Background and aims: Weight regain after Roux-en-Y gastric bypass (RYGB) correlates with dilated gastrojejunal anastomosis (GJA). Endoscopic sutured transoral outlet reduction (TORe) is a safe and effective management and has predominantly been performed by either placing interrupted sutures at the GJA or the creation of a purse-string suture. The aim of the current study was to compare these techniques.
Methods: All patients undergoing TORe for weight regain after RYGB were prospectively enrolled. Primary outcome was mean percent total weight loss (%TWL) at 3 and 12 months. Secondary outcomes included percent excess weight loss (%EWL), percent regained weight lost (%RWL), and total weight loss. Proportions were compared using the Fisher exact test and continuous variables using the Student t test. A P = .05 was significant. Multivariable regression analysis was performed.

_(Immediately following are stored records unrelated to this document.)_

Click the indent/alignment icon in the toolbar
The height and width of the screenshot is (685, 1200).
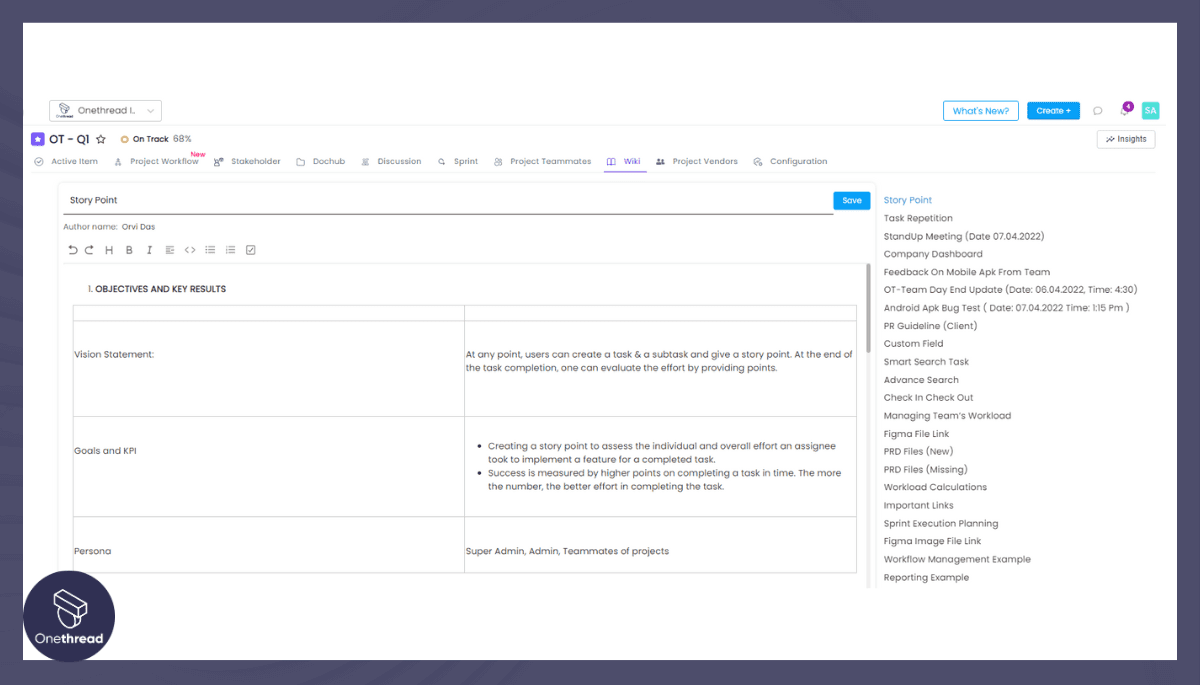(170, 250)
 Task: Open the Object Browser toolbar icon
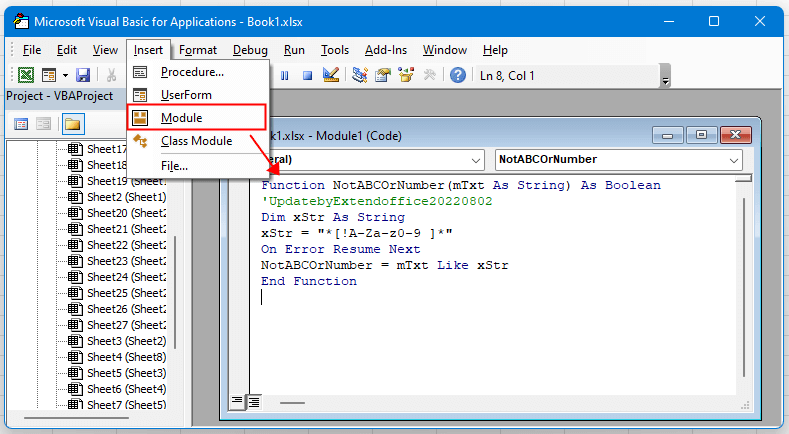pos(406,75)
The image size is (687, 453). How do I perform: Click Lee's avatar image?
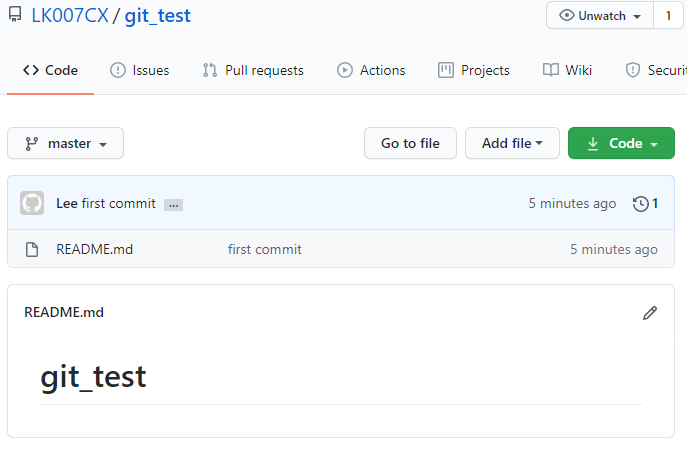(x=32, y=204)

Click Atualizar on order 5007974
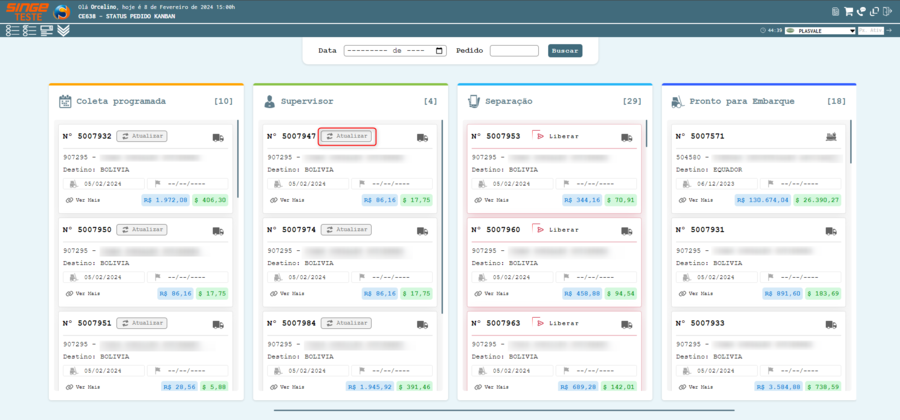click(346, 230)
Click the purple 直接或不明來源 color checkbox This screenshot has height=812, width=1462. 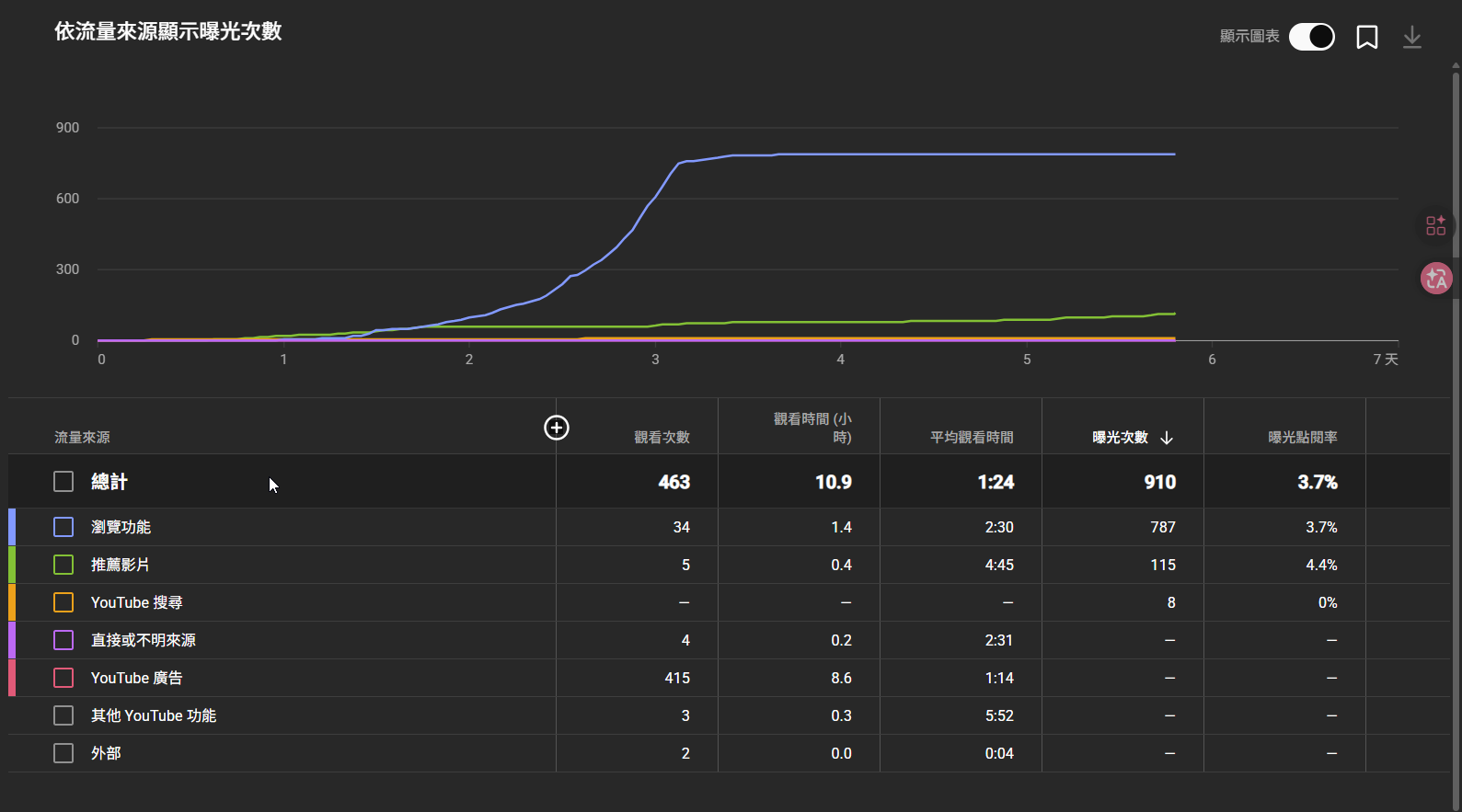click(x=63, y=640)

Results: Two hundred forty-one patients were enrolled (purse string = 187, interrupted = 54). There was no statistical difference between the purse-string and interrupted groups at 3 months in %TWL (8.6 vs 8.0, P = .41), %EWL (20.5 vs 16.7, P = .39), % RWL (44.7 vs 33.3, P = .56), and total weight loss (9.5 vs 11.3, P = .32). At 12 months the purse-string group achieved statistically significant improvement in %TWL (8.6 vs 6.4, P = .02), %EWL (19.8 vs 11.7, P < .001), %RWL (40.2 vs 27.8, P = .02), and total weight loss (9.5 vs 7.8, P = .04). Multivariable regression showed that technique (P = .006) was an independent predictor of %TWL at 12 months.
Conclusions: TORe is effective in treatment of weight regain after failed gastric bypass. The purse-string technique results in greater weight loss at 12 months than the traditional interrupted suture pattern.